§ **Your task**
Format everything below from the line containing "Where should I click to: Toggle" down through the line containing "pyautogui.click(x=1118, y=513)" as a Markdown table with the columns No. and Text, numbering each line and leaving out blank lines.

============================================================

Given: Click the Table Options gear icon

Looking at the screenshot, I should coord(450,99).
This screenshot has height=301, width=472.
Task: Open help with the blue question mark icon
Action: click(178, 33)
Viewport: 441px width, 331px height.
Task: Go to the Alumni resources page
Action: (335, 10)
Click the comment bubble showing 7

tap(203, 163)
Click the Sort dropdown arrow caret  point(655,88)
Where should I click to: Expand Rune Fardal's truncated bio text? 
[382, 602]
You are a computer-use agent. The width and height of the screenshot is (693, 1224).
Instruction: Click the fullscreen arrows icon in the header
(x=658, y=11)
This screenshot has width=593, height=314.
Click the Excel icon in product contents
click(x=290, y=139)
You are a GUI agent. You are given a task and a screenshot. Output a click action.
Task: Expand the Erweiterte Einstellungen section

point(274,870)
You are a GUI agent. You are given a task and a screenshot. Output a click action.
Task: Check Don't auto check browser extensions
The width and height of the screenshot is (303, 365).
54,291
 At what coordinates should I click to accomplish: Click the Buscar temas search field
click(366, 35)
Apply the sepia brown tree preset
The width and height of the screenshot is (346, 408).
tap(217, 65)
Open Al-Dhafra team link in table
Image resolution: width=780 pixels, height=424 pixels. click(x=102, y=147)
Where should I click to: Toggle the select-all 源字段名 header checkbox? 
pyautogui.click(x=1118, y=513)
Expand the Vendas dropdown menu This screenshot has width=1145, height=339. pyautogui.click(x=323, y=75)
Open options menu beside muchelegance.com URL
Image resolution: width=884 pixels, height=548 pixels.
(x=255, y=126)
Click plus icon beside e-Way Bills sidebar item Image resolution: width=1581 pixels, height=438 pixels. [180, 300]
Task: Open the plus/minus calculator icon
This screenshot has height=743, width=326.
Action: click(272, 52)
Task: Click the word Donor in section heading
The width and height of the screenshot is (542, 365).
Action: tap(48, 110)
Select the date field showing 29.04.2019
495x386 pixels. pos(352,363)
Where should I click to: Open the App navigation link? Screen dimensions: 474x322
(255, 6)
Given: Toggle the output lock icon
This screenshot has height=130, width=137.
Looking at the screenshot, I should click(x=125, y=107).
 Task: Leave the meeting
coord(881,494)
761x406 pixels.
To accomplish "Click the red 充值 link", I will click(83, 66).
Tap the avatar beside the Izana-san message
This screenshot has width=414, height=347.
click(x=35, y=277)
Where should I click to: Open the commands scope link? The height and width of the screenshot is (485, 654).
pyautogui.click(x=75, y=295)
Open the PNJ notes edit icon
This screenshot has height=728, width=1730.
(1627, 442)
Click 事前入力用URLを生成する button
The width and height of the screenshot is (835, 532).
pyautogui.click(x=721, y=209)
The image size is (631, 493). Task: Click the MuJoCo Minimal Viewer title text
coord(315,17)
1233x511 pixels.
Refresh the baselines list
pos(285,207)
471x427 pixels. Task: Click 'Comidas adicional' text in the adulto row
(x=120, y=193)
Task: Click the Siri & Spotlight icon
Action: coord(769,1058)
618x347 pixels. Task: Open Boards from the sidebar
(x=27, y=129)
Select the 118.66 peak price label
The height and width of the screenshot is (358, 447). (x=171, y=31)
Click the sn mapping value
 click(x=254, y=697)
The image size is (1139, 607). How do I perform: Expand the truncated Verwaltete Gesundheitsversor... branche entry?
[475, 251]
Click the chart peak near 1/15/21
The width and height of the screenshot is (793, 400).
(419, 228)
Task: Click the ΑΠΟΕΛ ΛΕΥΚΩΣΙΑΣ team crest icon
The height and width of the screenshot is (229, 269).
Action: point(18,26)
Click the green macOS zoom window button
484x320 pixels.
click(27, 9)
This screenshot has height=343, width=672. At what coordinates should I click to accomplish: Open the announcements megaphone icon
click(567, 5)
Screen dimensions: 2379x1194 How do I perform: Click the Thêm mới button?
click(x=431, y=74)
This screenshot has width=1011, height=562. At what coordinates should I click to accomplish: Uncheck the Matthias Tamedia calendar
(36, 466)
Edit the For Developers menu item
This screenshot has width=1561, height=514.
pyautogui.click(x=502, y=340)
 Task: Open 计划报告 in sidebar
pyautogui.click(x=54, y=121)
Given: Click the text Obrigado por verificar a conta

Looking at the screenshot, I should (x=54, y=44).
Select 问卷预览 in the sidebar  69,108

============================================================

§ **Output for this exercise**
| No. | Text |
|---|---|
| 1 | Where should I click to: Toggle the select-all 源字段名 header checkbox?  |
| 2 | pyautogui.click(x=1118, y=513) |